1. What is "useless" muscle? I'd sure like to have more muscle and that's all that matters; no such thing as useless.
2. RDLs at a light weight you can feel it a lot if you go for a good stretch. As you get heavier you many not feel it as much but it should definitely tire out your hamstrings and if you do enough reps should start trembling etc.
unless your like me and rdls fatigue your back way before your hamstrings get fried!
Oh yes of course it's also a lower back movement. At times I try really hump the air with every rep and fire my lower back and glutes.
I plan on cutting after exams. For how long/to what point I don't really know. I'm hoping that if I do it slowly I can still make strength/size gains. It will be hard but a long Summer ahead.
Shear size helps in all of the powerlifting movements and the olympic weightlifting movements too. People take this functional strength thing way too seriously.
was watching the biggest loser aussieland last night
had a guy 233kg, and he was pulling the rack on the lat pulldown. The trainer was like 'oh my god you're so strong'
How much does being really, really fat help though?
I mean sure SHWs usually going to be stronger but they also compete and thus will have more muscle etc. Should an ordinary fatty still be really rather stronger?

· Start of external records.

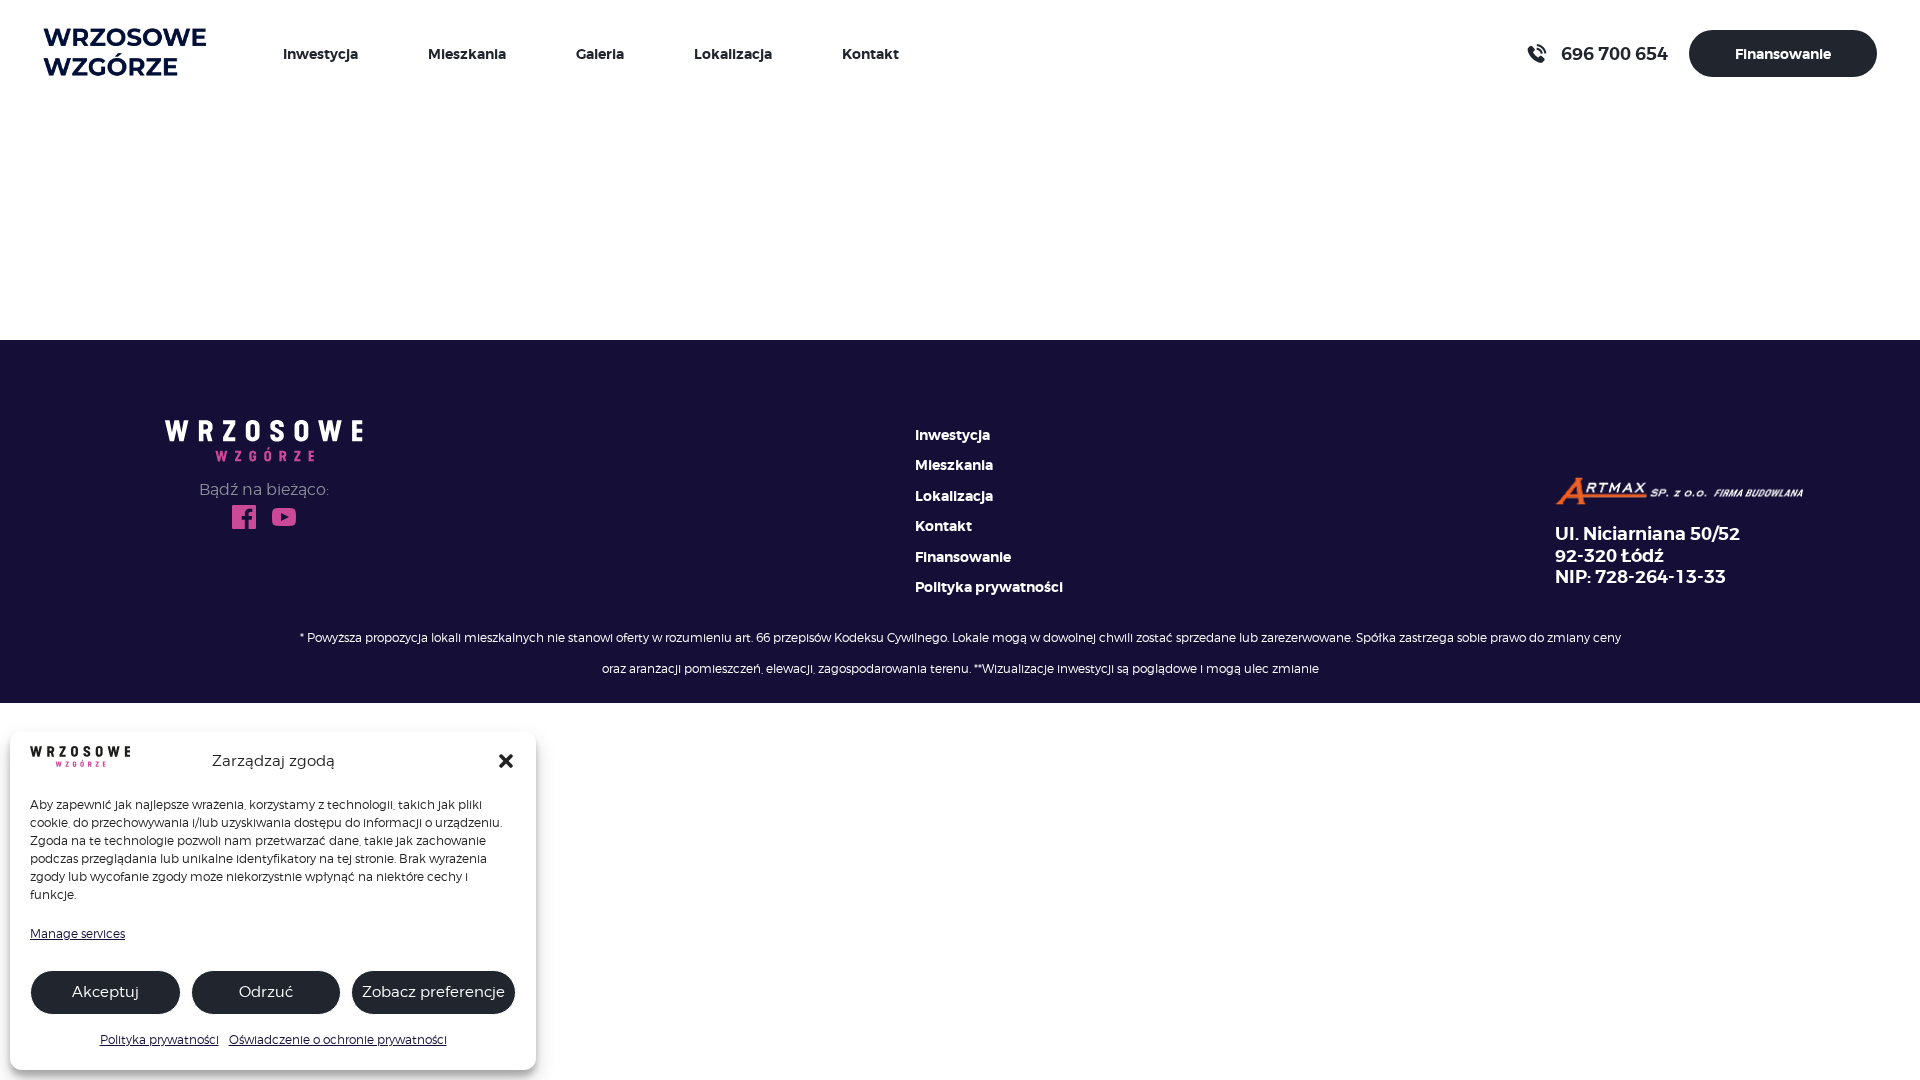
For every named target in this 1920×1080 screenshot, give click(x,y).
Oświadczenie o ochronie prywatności (338, 1039)
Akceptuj (105, 992)
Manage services (77, 933)
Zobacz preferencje (433, 992)
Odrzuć (266, 992)
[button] (506, 761)
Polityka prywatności (159, 1039)
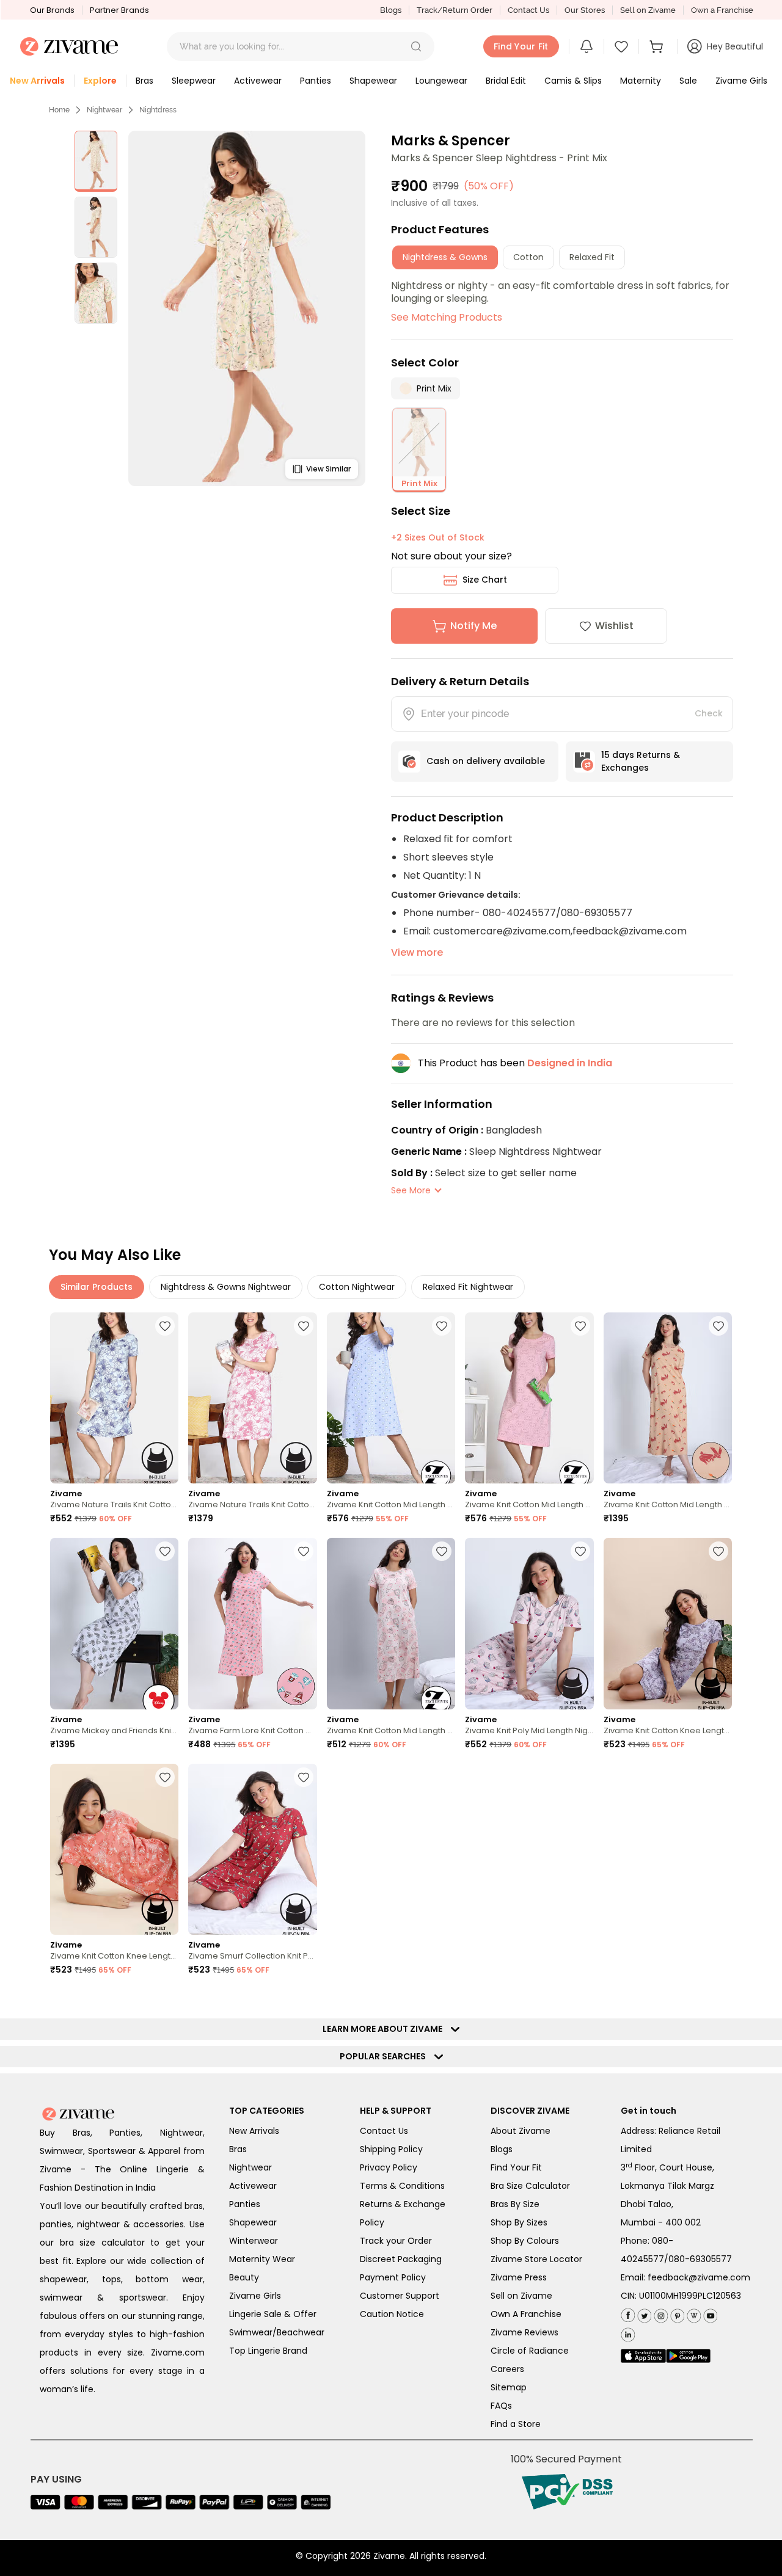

was watching the biggest loser aussieland last night
had a guy 233kg, and he was pulling the rack on the lat pulldown. The trainer was like 'oh my god you're so strong'
not so impressive by a man weighing 233kg lol
They would get far more done on that show if they stop focussing on creating drama and stupid events and simply care about losing weight. I still remember in the UK one where one of the coaches got kicked off because she told her team to eat nothing before the weigh in lol.
An ordinary fatty would be stronger than an ordinary skinny guy. Their shear weight improves their leverages for lifting. This is one reason why Zack managed to double his squat on SS so quickly. He gained like 5 pounds a week.
I guess it depends how big the stack is and how he did it though. I know weighing 200kg vs 50kg is gonna be a big difference but the whole stack still seems very strong.
Shear size helps in all of the powerlifting movements and the olympic weightlifting movements too. People take this functional strength thing way too seriously.
An ordinary fatty would be stronger than an ordinary skinny guy. Their shear weight improves their leverages for lifting. This is one reason why Zack managed to double his squat on SS so quickly. He gained like 5 pounds a week.
with RDLs you don't really need a lot of weight to really feel it
concentrate on nice slow controlled form and it'll wreck you
yeah, form can breakdown very easily due to back fatigue....tbf i'm finding to pick a good hamstring movement, can't do ghrs, and good-mornings/rdls fry my lower back more then anything else.
reading peoples logs they deadlfit like 160x5 and do rdls with 100kg +, i was like wtf!
yeah, form can breakdown very easily due to back fatigue....tbf i'm finding to pick a good hamstring movement, can't do ghrs, and good-mornings/rdls fry my lower back more then anything else.
reading peoples logs they deadlfit like 160x5 and do rdls with 100kg +, i was like wtf!
yeh I don't do them either, anything that puts an uneasy load on my lower back I shy away from
for my hammies I do lots of curls (lying, seated) - hammie kickbacks if your gym has the machine. pull throughs are nice too, lunges, also wide stance low box squats seems to hit my hams nicely.